This is an implementation of System_Programming_Project in python.
The lexer parsing of text captcha is done in 4 different phases.
-
First phase is ’Fetching’ wherein we download the text captcha file, convert it into string, parse the XML that we downloaded. Here the XML string is parsed into a Document Object Model (DOM) called as minidom. Then we retrieve the first XML tag that the parser finds with name tagName. Then send it to next phase.
-
The second phase is Cleaning. Here we mainly try to extract numbers and expected extra words like ”what”, ”who”, ”digits”, ”which”, ”number”, ”these”,etc.
-
The third phase is Scanning. Here we scan different formats of numbers,names, colours, positions, mathematical equations signs, total count, comparison words, body parts, day reference, list reference,etc which forms the most important part of the project.
-
The fourth phase is Head selection. Here we categorize into digits, relations, range of values, count of body parts, colour,name, mathematical, positional,etc based upon the results obtained from fetch and clean phases and return the processed data.
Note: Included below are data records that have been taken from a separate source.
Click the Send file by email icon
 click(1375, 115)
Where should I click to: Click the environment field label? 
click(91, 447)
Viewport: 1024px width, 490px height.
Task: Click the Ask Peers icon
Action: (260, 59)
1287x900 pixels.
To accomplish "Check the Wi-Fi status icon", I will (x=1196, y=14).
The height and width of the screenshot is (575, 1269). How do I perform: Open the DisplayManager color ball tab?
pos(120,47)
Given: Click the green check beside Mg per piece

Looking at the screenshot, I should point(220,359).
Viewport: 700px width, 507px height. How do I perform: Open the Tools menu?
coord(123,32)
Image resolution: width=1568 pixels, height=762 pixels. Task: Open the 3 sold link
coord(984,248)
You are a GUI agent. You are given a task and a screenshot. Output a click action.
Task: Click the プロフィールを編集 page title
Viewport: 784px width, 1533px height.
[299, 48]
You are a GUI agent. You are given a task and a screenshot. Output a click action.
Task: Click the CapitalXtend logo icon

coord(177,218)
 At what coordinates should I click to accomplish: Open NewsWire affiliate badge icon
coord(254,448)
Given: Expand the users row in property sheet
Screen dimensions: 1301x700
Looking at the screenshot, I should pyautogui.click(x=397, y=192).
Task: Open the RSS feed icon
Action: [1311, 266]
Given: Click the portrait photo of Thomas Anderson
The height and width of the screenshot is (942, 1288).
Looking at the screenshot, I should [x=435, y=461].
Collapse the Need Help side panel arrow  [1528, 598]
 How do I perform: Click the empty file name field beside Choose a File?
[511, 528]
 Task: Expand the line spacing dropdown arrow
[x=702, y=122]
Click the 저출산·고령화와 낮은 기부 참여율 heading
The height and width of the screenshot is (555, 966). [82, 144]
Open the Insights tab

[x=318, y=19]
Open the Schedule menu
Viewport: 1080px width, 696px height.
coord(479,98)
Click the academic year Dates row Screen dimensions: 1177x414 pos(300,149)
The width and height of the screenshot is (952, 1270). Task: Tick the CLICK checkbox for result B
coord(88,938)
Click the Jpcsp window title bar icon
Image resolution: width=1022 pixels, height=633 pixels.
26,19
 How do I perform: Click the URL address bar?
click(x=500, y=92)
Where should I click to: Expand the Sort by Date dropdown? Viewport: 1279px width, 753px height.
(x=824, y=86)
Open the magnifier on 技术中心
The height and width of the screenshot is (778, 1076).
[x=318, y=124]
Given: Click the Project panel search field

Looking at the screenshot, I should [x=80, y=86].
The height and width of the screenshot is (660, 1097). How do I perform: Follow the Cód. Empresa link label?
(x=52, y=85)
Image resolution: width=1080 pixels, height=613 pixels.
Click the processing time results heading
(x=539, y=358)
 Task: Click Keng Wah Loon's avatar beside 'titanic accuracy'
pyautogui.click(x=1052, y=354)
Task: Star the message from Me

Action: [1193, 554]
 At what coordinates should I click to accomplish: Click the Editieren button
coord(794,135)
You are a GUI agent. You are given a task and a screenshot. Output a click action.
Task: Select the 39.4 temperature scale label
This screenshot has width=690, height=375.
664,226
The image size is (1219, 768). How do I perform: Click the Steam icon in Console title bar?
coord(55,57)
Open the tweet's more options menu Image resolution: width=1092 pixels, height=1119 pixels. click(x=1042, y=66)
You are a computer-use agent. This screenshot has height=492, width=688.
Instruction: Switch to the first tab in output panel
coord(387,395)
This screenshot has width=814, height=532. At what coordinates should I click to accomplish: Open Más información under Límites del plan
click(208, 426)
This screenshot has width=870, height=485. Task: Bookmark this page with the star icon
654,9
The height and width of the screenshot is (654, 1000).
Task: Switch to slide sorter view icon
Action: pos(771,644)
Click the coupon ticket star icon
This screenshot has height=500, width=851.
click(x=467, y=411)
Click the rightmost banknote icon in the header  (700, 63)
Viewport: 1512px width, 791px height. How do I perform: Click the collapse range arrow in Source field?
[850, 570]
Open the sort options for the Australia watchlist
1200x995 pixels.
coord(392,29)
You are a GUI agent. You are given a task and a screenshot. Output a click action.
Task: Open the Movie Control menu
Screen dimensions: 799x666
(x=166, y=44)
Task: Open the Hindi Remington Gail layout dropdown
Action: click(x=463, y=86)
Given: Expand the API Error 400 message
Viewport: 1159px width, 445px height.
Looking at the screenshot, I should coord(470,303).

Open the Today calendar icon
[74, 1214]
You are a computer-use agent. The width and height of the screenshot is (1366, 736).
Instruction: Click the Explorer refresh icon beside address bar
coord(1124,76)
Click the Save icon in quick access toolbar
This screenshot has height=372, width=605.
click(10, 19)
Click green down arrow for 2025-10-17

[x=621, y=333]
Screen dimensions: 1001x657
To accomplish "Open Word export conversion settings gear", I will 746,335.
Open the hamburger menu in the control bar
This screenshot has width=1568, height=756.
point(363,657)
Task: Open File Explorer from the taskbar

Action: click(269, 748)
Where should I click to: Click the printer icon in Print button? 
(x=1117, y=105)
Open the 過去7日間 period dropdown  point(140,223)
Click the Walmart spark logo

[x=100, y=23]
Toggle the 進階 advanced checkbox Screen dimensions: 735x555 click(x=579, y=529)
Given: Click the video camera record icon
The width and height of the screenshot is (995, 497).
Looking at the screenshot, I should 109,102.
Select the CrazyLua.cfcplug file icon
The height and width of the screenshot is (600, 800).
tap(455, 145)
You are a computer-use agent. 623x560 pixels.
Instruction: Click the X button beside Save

Here in this phase we mainly make use of retrieval based NLP where in required data sets are already provided in the form of list for head selection process.
-
The last part is translation which combines all 4 phases together and helps in solving text captcha challenge.
-
First we obtain text captcha from ”http://api.textcaptcha.com”.
-
Send it to fetch and clean phase to obtain required tokens.
-
Then send the token one by one to scan phase to know what kind of token it is.
-
The scanned tokens are then sent to head selection to know which all categories/levels, the tokens fall into.
-
After the head selection is done the required answer for the challenge is ready and is properly printed on the terminal window.